▸ **WHAT TO PRODUCE**
Only the stretch below from the line holding "Screen dimensions: 598x424" through the line holding "Image resolution: width=960" should be restated, word for word and with both ends included; pictures stay out.
[[ DATA UNDER STUDY open ]]
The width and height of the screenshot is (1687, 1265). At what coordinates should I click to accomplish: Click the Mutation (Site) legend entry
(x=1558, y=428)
[[ DATA UNDER STUDY closed ]]
[[ DATA UNDER STUDY open ]]
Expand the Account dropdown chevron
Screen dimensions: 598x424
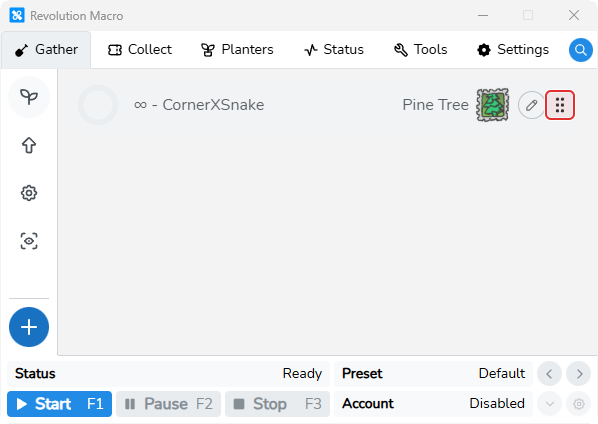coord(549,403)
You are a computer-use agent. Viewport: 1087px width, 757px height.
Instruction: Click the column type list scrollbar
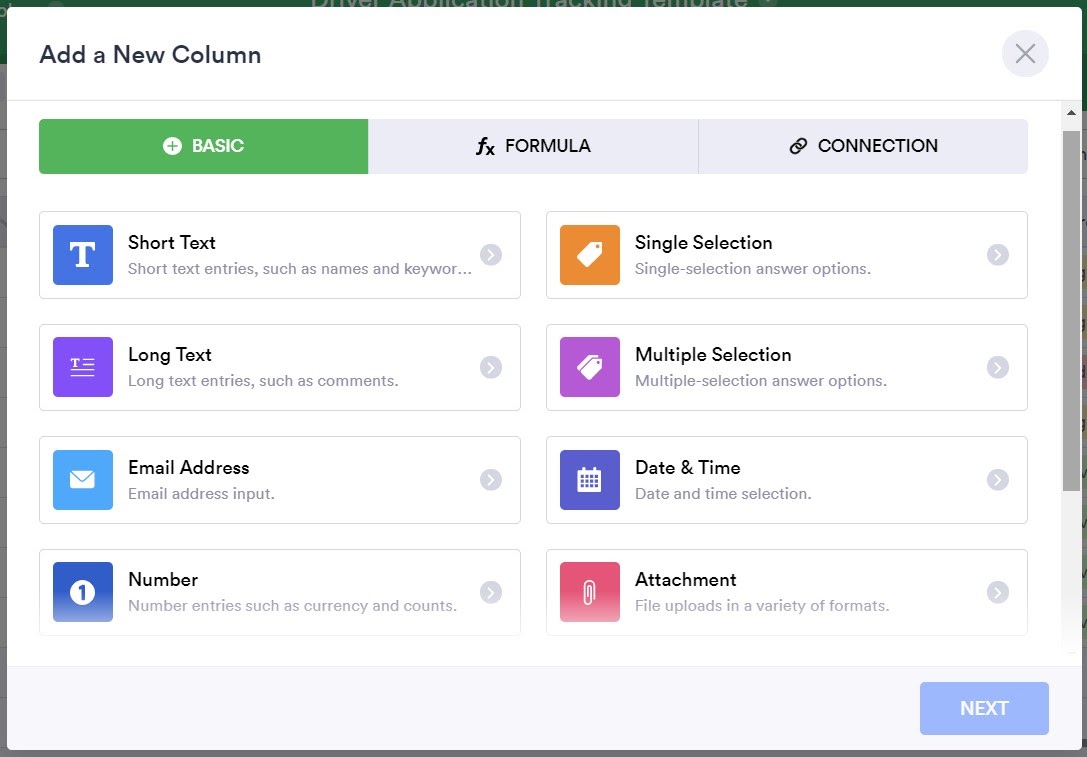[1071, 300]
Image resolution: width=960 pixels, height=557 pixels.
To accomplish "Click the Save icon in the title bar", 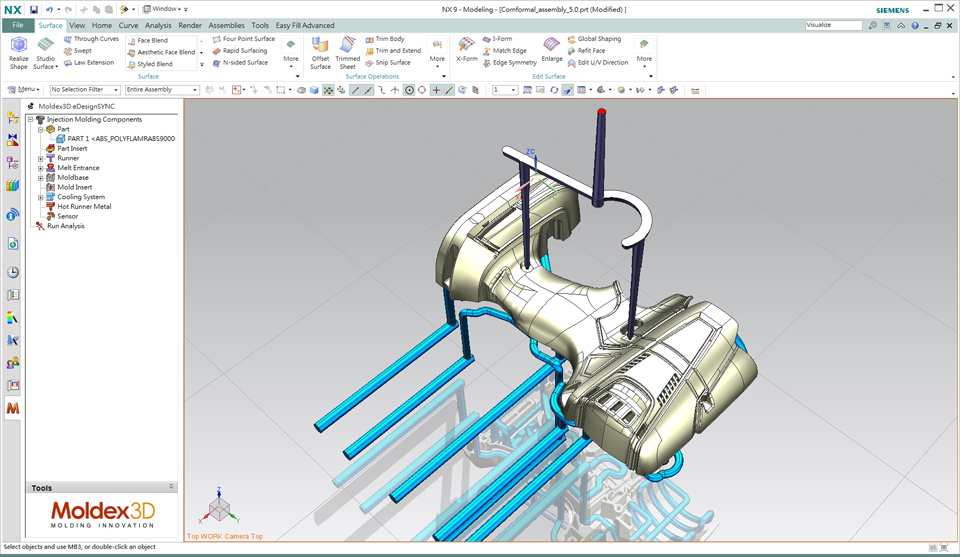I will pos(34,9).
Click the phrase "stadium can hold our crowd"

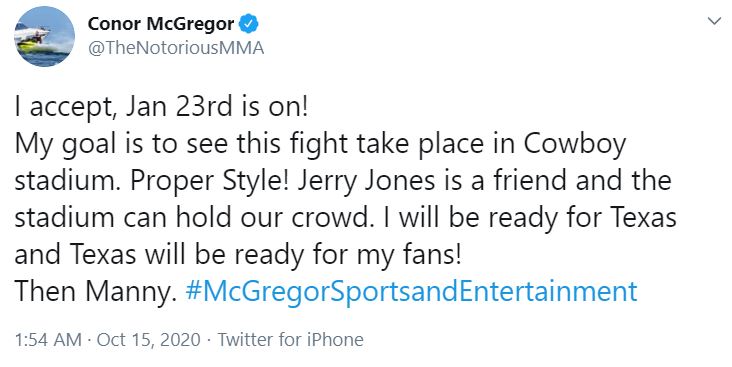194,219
[[ DATA UNDER STUDY closed ]]
[[ DATA UNDER STUDY open ]]
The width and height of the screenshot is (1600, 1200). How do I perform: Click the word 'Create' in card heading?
[[ DATA UNDER STUDY closed ]]
▸ **SOLUTION TO THIS EXERCISE**
Screen dimensions: 598x424
coord(549,403)
You are a computer-use agent. Viewport: 1087px width, 757px height.
Instruction: Click the column type list scrollbar
[1071, 300]
Image resolution: width=960 pixels, height=557 pixels.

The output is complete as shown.